The full listing, from first line to last, should be set down again exactly.

*** Opening of EXERCISE INPUTS ***

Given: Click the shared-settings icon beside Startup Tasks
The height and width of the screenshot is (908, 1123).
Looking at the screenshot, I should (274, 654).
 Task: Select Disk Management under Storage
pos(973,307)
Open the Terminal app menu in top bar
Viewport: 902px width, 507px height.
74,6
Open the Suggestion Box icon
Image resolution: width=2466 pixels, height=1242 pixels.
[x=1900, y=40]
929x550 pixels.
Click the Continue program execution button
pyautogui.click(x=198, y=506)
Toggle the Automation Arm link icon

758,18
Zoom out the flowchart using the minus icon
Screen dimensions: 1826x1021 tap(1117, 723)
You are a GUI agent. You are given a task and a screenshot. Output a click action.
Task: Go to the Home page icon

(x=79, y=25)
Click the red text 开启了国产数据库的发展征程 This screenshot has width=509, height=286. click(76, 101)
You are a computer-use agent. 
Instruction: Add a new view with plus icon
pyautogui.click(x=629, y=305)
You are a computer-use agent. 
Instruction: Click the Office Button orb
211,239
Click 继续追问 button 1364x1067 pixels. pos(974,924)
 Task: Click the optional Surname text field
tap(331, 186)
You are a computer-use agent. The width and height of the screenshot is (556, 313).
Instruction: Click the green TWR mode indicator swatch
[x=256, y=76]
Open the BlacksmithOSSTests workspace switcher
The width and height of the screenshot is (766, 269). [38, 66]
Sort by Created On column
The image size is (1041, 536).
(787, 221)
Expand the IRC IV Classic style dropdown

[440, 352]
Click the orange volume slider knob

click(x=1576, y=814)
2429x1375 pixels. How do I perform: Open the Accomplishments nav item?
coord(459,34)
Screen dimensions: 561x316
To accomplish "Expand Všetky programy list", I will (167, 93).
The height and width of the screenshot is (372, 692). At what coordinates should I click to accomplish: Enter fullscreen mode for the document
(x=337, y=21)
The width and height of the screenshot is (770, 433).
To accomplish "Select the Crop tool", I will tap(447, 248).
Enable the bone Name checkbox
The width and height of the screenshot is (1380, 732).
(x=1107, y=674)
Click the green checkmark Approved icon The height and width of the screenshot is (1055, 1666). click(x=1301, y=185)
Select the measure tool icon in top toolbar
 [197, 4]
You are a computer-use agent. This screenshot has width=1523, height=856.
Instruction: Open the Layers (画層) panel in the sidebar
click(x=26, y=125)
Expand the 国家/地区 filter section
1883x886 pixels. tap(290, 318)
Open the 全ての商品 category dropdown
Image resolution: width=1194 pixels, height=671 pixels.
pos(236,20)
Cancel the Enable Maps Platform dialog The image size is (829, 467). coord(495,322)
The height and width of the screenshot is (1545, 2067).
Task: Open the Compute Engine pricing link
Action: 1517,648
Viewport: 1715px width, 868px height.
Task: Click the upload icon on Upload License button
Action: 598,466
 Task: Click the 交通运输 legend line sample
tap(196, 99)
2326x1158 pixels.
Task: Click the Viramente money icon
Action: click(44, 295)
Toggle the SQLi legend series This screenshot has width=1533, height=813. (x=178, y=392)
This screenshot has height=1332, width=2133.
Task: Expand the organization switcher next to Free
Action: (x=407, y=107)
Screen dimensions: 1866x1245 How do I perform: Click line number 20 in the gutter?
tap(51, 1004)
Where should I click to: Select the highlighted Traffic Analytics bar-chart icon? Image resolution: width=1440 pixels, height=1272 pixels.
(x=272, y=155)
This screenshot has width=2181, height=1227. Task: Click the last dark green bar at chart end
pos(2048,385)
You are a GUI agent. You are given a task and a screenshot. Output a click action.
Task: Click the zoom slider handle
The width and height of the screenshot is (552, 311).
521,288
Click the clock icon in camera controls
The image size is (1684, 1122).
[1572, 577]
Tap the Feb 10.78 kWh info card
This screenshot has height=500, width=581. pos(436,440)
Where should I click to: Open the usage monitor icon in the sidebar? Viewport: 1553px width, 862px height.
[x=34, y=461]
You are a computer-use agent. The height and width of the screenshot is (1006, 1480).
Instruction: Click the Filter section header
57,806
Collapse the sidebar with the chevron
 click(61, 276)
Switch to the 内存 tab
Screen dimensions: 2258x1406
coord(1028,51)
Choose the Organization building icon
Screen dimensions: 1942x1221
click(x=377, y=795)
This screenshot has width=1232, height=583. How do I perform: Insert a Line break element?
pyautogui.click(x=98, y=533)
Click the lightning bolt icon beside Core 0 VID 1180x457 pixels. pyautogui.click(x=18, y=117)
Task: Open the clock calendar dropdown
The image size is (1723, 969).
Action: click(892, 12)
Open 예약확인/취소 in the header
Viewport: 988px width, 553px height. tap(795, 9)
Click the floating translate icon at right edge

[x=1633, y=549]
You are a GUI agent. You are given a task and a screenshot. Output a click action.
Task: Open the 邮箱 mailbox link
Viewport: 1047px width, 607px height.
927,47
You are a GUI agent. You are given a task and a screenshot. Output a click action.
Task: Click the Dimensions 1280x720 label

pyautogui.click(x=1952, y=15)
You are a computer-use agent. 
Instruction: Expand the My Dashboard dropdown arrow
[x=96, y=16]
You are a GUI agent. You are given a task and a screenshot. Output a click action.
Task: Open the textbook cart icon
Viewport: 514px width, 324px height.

*** Close of EXERCISE INPUTS ***

# RESPONSE
Given: Click the shared-settings icon beside Startup Tasks
The height and width of the screenshot is (908, 1123).
Looking at the screenshot, I should (274, 654).
 Task: Select Disk Management under Storage
pos(973,307)
Open the Terminal app menu in top bar
Viewport: 902px width, 507px height.
74,6
Open the Suggestion Box icon
Image resolution: width=2466 pixels, height=1242 pixels.
[x=1900, y=40]
929x550 pixels.
Click the Continue program execution button
pyautogui.click(x=198, y=506)
Toggle the Automation Arm link icon

758,18
Zoom out the flowchart using the minus icon
Screen dimensions: 1826x1021 tap(1117, 723)
You are a GUI agent. You are given a task and a screenshot. Output a click action.
Task: Go to the Home page icon

(x=79, y=25)
Click the red text 开启了国产数据库的发展征程 This screenshot has width=509, height=286. click(76, 101)
You are a computer-use agent. 
Instruction: Add a new view with plus icon
pyautogui.click(x=629, y=305)
You are a computer-use agent. 
Instruction: Click the Office Button orb
211,239
Click 继续追问 button 1364x1067 pixels. pos(974,924)
 Task: Click the optional Surname text field
tap(331, 186)
You are a computer-use agent. The width and height of the screenshot is (556, 313).
Instruction: Click the green TWR mode indicator swatch
[x=256, y=76]
Open the BlacksmithOSSTests workspace switcher
The width and height of the screenshot is (766, 269). [38, 66]
Sort by Created On column
The image size is (1041, 536).
(787, 221)
Expand the IRC IV Classic style dropdown

[440, 352]
Click the orange volume slider knob

click(x=1576, y=814)
2429x1375 pixels. How do I perform: Open the Accomplishments nav item?
coord(459,34)
Screen dimensions: 561x316
To accomplish "Expand Všetky programy list", I will (167, 93).
The height and width of the screenshot is (372, 692). At what coordinates should I click to accomplish: Enter fullscreen mode for the document
(x=337, y=21)
The width and height of the screenshot is (770, 433).
To accomplish "Select the Crop tool", I will tap(447, 248).
Enable the bone Name checkbox
The width and height of the screenshot is (1380, 732).
(x=1107, y=674)
Click the green checkmark Approved icon The height and width of the screenshot is (1055, 1666). click(x=1301, y=185)
Select the measure tool icon in top toolbar
 [197, 4]
You are a computer-use agent. This screenshot has width=1523, height=856.
Instruction: Open the Layers (画層) panel in the sidebar
click(x=26, y=125)
Expand the 国家/地区 filter section
1883x886 pixels. tap(290, 318)
Open the 全ての商品 category dropdown
Image resolution: width=1194 pixels, height=671 pixels.
pos(236,20)
Cancel the Enable Maps Platform dialog The image size is (829, 467). coord(495,322)
The height and width of the screenshot is (1545, 2067).
Task: Open the Compute Engine pricing link
Action: 1517,648
Viewport: 1715px width, 868px height.
Task: Click the upload icon on Upload License button
Action: 598,466
 Task: Click the 交通运输 legend line sample
tap(196, 99)
2326x1158 pixels.
Task: Click the Viramente money icon
Action: click(44, 295)
Toggle the SQLi legend series This screenshot has width=1533, height=813. (x=178, y=392)
This screenshot has height=1332, width=2133.
Task: Expand the organization switcher next to Free
Action: (x=407, y=107)
Screen dimensions: 1866x1245 How do I perform: Click line number 20 in the gutter?
tap(51, 1004)
Where should I click to: Select the highlighted Traffic Analytics bar-chart icon? Image resolution: width=1440 pixels, height=1272 pixels.
(x=272, y=155)
This screenshot has width=2181, height=1227. Task: Click the last dark green bar at chart end
pos(2048,385)
You are a GUI agent. You are given a task and a screenshot. Output a click action.
Task: Click the zoom slider handle
The width and height of the screenshot is (552, 311).
521,288
Click the clock icon in camera controls
The image size is (1684, 1122).
[1572, 577]
Tap the Feb 10.78 kWh info card
This screenshot has height=500, width=581. pos(436,440)
Where should I click to: Open the usage monitor icon in the sidebar? Viewport: 1553px width, 862px height.
[x=34, y=461]
You are a computer-use agent. The height and width of the screenshot is (1006, 1480).
Instruction: Click the Filter section header
57,806
Collapse the sidebar with the chevron
 click(61, 276)
Switch to the 内存 tab
Screen dimensions: 2258x1406
coord(1028,51)
Choose the Organization building icon
Screen dimensions: 1942x1221
click(x=377, y=795)
This screenshot has width=1232, height=583. How do I perform: Insert a Line break element?
pyautogui.click(x=98, y=533)
Click the lightning bolt icon beside Core 0 VID 1180x457 pixels. pyautogui.click(x=18, y=117)
Task: Open the clock calendar dropdown
The image size is (1723, 969).
Action: click(892, 12)
Open 예약확인/취소 in the header
Viewport: 988px width, 553px height. tap(795, 9)
Click the floating translate icon at right edge

[x=1633, y=549]
You are a GUI agent. You are given a task and a screenshot. Output a click action.
Task: Open the 邮箱 mailbox link
Viewport: 1047px width, 607px height.
927,47
You are a GUI agent. You are given a task and a screenshot. Output a click action.
Task: Click the Dimensions 1280x720 label

pyautogui.click(x=1952, y=15)
You are a computer-use agent. 
Instruction: Expand the My Dashboard dropdown arrow
[x=96, y=16]
You are a GUI agent. You are given a task and a screenshot. Output a click action.
Task: Open the textbook cart icon
Viewport: 514px width, 324px height.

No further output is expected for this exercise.